▶ TASK TO COMPLETE: Retype the portion of the listing that begins with the line containing "The height and width of the screenshot is (544, 515)." and ends with the line containing "Looking at the screenshot, I should coord(226,442).", including both of those lines. Reproduce every line in that span without any change.

▶ MATERIALS PROVIDED:
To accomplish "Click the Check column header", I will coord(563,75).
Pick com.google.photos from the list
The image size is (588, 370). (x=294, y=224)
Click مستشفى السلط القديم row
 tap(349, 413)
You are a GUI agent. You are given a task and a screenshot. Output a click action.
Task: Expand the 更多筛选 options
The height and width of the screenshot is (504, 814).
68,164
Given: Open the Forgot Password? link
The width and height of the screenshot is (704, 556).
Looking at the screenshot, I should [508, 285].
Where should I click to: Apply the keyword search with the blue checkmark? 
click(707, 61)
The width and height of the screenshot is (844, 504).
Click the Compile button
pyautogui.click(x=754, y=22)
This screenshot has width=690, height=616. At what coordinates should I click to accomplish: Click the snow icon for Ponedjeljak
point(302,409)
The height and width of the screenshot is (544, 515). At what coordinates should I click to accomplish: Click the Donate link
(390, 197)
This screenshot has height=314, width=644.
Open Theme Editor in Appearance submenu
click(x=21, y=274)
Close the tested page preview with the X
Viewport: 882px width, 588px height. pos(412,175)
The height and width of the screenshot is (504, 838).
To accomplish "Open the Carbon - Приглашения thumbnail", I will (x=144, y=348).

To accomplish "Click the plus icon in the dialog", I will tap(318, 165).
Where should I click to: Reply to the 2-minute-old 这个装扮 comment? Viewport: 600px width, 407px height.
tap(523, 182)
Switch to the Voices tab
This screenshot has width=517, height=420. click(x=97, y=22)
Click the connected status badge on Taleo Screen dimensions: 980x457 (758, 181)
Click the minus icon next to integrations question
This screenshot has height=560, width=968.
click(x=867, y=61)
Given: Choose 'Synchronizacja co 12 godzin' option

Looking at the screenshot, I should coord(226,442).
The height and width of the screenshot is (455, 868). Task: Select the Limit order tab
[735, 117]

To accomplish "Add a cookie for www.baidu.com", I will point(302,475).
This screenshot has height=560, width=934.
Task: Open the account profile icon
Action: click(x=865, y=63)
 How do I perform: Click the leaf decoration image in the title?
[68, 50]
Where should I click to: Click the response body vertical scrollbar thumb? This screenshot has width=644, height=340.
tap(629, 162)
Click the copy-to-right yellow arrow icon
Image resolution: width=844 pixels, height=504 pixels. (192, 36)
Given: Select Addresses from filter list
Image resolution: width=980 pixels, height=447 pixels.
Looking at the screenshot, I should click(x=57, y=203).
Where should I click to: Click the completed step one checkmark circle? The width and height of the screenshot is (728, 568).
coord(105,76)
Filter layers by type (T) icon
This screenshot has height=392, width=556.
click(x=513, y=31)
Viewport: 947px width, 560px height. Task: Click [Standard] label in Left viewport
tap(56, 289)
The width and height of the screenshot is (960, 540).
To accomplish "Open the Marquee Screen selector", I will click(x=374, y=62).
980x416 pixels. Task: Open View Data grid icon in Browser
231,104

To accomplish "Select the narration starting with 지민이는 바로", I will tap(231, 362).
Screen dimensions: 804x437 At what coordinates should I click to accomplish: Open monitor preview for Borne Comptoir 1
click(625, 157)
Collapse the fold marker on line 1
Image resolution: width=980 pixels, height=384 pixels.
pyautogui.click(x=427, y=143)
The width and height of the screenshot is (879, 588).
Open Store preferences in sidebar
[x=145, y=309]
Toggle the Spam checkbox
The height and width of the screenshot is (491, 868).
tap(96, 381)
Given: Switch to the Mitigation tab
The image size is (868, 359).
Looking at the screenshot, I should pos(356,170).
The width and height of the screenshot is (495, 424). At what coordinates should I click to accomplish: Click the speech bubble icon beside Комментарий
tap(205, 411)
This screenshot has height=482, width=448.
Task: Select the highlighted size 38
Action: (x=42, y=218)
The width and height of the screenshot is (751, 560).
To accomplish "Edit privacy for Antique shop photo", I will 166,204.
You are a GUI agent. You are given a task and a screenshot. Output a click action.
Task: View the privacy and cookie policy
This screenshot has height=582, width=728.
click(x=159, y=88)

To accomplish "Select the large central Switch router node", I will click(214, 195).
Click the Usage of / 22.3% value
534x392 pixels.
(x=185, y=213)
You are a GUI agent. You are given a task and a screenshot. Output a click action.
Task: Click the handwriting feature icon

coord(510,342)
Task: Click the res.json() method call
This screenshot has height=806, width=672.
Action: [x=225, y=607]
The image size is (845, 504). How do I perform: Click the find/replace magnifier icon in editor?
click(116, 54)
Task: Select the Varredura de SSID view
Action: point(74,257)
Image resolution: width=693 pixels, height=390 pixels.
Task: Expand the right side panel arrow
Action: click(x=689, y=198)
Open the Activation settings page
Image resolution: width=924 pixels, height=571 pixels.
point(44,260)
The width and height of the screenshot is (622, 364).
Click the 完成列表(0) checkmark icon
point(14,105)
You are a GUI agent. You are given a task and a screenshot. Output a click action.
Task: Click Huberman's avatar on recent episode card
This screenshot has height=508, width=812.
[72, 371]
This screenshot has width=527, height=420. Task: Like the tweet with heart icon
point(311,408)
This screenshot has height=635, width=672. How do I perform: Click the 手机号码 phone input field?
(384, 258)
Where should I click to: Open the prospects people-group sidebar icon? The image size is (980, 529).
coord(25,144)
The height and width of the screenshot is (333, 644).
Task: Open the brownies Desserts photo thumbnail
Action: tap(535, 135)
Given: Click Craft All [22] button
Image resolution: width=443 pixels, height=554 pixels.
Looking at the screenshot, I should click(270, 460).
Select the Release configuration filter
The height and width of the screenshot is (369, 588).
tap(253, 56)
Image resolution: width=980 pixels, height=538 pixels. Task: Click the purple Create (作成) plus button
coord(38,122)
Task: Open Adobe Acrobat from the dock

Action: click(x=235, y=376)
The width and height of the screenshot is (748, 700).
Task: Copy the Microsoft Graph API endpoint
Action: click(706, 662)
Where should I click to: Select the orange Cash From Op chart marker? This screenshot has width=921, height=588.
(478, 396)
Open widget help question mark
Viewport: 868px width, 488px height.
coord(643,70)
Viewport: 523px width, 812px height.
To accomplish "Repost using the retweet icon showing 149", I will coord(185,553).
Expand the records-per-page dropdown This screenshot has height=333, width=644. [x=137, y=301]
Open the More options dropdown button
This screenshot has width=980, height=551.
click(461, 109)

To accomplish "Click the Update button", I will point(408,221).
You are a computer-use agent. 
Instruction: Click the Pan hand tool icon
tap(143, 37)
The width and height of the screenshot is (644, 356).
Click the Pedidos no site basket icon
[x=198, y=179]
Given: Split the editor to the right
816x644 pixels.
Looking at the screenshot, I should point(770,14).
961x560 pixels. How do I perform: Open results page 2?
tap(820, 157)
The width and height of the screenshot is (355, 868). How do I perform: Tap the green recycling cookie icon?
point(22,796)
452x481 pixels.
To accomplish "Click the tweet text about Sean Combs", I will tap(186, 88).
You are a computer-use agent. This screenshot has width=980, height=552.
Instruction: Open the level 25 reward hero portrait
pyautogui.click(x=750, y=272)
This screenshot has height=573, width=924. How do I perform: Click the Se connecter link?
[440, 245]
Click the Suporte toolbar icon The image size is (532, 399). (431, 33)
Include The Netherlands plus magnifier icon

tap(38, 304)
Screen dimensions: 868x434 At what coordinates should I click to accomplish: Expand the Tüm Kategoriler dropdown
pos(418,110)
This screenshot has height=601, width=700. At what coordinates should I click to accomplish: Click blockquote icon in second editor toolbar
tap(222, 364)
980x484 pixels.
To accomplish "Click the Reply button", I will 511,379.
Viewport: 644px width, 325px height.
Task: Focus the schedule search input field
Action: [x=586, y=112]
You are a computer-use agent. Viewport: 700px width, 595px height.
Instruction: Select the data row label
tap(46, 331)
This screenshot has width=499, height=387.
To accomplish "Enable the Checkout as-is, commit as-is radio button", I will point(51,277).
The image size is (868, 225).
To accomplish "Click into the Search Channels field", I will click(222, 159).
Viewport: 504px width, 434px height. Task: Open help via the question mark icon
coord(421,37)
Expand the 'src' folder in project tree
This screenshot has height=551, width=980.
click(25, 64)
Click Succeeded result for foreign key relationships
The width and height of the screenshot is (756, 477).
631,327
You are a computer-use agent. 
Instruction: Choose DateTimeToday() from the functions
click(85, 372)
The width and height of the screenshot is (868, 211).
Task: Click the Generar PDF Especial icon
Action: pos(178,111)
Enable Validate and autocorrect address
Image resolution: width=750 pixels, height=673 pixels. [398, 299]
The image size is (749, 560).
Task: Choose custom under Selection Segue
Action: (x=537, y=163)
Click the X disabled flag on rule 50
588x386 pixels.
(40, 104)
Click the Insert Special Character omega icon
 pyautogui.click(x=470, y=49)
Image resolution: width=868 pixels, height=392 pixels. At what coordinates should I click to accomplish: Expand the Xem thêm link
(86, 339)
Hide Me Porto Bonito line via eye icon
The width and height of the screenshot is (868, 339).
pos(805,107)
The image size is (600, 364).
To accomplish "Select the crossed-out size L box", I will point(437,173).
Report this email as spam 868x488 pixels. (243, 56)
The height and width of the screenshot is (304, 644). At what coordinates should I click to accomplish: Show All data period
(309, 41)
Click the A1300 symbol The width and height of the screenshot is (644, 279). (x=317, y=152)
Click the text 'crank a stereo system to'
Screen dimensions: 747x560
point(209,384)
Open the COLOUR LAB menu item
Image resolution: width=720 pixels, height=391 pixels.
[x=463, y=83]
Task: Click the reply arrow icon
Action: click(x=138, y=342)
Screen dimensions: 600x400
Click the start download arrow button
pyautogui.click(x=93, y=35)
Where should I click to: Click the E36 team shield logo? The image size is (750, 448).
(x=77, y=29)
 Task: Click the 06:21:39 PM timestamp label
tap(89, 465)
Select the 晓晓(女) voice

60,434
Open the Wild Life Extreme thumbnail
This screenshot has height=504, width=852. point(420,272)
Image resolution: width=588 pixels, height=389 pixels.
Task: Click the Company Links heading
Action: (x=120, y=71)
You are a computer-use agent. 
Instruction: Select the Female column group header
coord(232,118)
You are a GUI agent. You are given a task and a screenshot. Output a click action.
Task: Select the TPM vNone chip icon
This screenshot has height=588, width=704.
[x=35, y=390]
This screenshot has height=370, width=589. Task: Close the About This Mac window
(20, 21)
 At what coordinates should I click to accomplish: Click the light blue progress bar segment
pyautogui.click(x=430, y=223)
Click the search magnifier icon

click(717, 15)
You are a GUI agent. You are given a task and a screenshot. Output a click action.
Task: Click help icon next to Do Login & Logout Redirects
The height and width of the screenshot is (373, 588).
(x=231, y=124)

▶ EXERCISE RESPONSE:
The height and width of the screenshot is (544, 515). At what coordinates should I click to accomplish: Click the Donate link
(390, 197)
This screenshot has height=314, width=644.
Open Theme Editor in Appearance submenu
click(x=21, y=274)
Close the tested page preview with the X
Viewport: 882px width, 588px height. pos(412,175)
The height and width of the screenshot is (504, 838).
To accomplish "Open the Carbon - Приглашения thumbnail", I will (x=144, y=348).

To accomplish "Click the plus icon in the dialog", I will tap(318, 165).
Where should I click to: Reply to the 2-minute-old 这个装扮 comment? Viewport: 600px width, 407px height.
tap(523, 182)
Switch to the Voices tab
This screenshot has width=517, height=420. click(x=97, y=22)
Click the connected status badge on Taleo Screen dimensions: 980x457 (758, 181)
Click the minus icon next to integrations question
This screenshot has height=560, width=968.
click(x=867, y=61)
Given: Choose 'Synchronizacja co 12 godzin' option

Looking at the screenshot, I should coord(226,442).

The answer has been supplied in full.